DPP9 is an endogenous and direct inhibitor of the NLRP1 inflammasome that guards against human auto-inflammatory diseases

The inflammasome is a critical immune complex that activates IL-1 driven inflammation in response to pathogen- and danger-associated signals. Nod-like receptor protein-1 (NLRP1) is a widely expressed inflammasome sensor. Inherited gain-of-function mutations in NLRP1 cause a spectrum of human Mendelian diseases, including systemic autoimmunity and skin cancer susceptibility. However, its endogenous regulation and its cognate ligands are still unknown. Here we apply a proteomics screen to identify dipeptidyl dipeptidase, DPP9 as a novel interacting partner and a specific endogenous inhibitor of NLRP1 inflammasome in diverse primary cell types from human and mice. DPP9 inhibition via small molecule drugs, targeted mutations in its catalytic site and CRISPR/Cas9-mediated genetic deletion potently and specifically activate the NLRP1 inflammasome leading to pyroptosis and IL-1 processing via ASC and caspase-1. Mechanistically, DPP9 maintains NLRP1 in its monomeric, inactive state by binding to the auto-cleaving FIIND domain.

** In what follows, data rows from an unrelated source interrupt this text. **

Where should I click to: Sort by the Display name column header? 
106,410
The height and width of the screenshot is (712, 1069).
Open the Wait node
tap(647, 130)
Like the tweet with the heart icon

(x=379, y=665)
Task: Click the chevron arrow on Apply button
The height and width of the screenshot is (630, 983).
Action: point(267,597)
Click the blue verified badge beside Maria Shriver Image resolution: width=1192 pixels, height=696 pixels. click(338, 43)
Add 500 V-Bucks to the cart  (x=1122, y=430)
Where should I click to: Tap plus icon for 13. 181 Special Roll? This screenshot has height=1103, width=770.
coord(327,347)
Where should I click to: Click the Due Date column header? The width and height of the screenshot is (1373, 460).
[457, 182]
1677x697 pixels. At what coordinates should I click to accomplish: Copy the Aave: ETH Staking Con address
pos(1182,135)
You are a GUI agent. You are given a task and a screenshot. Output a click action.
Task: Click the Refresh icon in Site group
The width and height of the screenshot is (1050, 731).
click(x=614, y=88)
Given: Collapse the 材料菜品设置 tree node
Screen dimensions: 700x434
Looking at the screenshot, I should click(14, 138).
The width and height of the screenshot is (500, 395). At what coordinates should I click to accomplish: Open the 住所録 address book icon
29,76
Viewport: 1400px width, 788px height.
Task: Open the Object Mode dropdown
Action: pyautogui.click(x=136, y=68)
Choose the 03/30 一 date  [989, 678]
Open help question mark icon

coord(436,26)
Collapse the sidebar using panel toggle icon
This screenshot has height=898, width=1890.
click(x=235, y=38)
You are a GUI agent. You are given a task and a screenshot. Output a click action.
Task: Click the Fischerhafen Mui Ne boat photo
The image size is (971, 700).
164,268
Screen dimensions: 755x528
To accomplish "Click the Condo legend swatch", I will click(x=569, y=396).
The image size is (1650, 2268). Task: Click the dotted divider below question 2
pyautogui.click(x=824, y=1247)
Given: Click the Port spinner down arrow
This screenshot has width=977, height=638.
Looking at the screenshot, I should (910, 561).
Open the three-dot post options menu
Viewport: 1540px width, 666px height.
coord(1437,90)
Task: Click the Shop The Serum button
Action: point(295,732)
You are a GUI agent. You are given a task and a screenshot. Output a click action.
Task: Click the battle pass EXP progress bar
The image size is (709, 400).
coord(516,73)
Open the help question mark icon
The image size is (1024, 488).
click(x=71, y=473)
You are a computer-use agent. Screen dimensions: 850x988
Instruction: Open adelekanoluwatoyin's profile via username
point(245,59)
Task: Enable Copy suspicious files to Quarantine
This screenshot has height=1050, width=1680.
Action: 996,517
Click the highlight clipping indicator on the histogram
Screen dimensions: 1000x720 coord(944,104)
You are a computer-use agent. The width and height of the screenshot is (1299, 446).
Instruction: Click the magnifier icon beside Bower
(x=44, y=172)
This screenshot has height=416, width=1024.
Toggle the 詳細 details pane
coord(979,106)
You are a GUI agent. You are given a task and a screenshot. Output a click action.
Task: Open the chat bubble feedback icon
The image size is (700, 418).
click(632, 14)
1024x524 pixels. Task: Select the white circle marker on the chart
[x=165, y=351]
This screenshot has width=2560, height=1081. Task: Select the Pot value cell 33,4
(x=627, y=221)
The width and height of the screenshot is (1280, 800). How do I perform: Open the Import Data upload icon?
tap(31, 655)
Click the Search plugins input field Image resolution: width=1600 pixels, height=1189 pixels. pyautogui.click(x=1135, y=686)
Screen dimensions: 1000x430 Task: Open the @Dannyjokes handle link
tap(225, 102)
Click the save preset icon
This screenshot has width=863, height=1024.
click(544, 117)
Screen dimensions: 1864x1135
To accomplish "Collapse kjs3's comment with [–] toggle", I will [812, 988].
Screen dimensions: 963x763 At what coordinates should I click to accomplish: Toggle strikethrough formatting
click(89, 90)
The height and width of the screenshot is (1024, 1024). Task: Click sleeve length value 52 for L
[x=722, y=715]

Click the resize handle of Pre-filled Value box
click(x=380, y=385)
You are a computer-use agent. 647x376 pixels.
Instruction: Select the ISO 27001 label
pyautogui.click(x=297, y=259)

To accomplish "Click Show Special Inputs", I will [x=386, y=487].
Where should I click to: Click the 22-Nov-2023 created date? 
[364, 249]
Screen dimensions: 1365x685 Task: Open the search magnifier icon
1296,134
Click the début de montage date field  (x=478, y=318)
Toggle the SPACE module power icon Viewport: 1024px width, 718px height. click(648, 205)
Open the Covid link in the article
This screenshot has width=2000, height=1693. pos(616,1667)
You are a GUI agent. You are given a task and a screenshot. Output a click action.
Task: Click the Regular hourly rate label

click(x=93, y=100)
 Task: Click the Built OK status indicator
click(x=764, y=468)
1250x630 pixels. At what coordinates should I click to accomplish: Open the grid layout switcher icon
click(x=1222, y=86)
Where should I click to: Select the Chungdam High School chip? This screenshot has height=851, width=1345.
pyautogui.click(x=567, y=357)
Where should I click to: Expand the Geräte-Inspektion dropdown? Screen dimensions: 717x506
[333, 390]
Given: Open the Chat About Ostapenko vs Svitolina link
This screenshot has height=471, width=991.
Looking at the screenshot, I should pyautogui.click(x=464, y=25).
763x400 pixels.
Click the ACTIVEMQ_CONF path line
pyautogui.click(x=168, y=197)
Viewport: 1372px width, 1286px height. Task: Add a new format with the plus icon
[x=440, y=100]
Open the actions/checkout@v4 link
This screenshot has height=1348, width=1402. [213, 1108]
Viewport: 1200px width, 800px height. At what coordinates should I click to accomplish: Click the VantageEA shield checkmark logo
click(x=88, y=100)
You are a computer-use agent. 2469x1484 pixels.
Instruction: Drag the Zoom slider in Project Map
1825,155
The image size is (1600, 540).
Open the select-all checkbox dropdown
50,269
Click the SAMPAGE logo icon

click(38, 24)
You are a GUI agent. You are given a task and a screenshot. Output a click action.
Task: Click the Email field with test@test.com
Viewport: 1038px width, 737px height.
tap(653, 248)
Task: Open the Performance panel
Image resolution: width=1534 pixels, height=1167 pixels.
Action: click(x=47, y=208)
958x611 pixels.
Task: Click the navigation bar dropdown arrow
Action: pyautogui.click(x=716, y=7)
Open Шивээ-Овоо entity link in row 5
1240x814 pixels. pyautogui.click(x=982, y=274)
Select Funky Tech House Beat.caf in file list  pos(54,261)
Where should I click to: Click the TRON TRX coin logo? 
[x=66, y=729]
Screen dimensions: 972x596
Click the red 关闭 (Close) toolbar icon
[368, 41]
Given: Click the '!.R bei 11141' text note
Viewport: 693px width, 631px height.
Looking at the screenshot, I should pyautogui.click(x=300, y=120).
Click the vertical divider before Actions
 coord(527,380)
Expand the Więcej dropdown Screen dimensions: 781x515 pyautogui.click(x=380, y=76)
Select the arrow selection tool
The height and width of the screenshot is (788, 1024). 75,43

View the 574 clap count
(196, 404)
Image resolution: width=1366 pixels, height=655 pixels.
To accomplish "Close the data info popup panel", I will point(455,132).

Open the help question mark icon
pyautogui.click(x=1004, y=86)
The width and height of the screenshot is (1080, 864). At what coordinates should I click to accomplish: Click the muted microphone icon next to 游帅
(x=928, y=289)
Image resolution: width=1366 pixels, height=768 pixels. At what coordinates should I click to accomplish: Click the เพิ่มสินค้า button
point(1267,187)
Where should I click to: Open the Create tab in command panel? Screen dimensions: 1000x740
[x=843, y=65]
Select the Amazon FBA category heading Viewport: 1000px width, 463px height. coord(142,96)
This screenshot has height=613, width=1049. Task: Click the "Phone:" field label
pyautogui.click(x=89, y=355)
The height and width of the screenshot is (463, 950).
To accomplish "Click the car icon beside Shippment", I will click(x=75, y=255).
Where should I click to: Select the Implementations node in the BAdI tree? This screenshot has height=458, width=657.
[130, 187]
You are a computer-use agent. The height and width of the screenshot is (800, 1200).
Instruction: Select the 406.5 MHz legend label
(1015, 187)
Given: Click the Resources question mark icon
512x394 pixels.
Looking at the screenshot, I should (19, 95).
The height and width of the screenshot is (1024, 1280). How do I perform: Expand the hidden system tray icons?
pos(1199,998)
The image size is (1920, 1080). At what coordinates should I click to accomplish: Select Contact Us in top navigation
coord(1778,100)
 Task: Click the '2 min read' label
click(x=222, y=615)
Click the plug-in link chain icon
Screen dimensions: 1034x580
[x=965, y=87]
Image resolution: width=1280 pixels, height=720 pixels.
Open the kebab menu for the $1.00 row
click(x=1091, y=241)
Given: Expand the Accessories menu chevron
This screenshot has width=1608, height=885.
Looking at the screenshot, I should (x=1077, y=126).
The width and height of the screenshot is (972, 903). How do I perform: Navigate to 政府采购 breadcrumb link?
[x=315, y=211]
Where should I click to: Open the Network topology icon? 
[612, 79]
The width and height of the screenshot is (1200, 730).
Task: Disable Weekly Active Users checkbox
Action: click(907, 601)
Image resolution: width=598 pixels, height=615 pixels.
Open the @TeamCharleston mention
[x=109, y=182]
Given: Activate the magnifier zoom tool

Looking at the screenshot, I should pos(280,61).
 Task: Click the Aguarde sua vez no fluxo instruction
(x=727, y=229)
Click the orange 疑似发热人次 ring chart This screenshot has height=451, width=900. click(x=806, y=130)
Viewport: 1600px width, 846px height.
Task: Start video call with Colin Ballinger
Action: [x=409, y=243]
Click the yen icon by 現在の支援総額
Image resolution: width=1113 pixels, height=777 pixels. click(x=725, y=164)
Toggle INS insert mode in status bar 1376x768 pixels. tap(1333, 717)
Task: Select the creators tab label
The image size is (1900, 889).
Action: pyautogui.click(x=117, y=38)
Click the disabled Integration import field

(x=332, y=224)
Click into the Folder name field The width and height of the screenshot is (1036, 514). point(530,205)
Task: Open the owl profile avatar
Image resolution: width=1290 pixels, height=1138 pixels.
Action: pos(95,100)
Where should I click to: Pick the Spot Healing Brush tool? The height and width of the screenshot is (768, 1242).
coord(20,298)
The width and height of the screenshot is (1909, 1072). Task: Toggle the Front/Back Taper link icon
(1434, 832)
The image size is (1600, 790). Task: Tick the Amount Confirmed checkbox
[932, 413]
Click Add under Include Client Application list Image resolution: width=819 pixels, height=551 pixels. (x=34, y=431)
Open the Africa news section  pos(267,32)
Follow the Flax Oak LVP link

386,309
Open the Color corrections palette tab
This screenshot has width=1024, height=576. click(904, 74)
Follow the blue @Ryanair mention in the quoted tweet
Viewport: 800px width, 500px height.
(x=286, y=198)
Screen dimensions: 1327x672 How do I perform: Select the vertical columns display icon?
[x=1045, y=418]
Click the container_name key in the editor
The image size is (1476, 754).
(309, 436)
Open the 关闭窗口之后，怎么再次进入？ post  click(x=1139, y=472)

NLRP1-FIIND is a self-sufficient DPP9 binding module and its disruption by a single missense mutation abrogates DPP9 binding and explains the aberrant inflammasome activation in NAIAD patients with arthritis and dyskeratosis. These findings uncover a unique peptidase enzyme-based mechanism of inflammasome regulation, and suggest that the DPP9-NLRP1 complex could be broadly involved in human inflammatory disorders.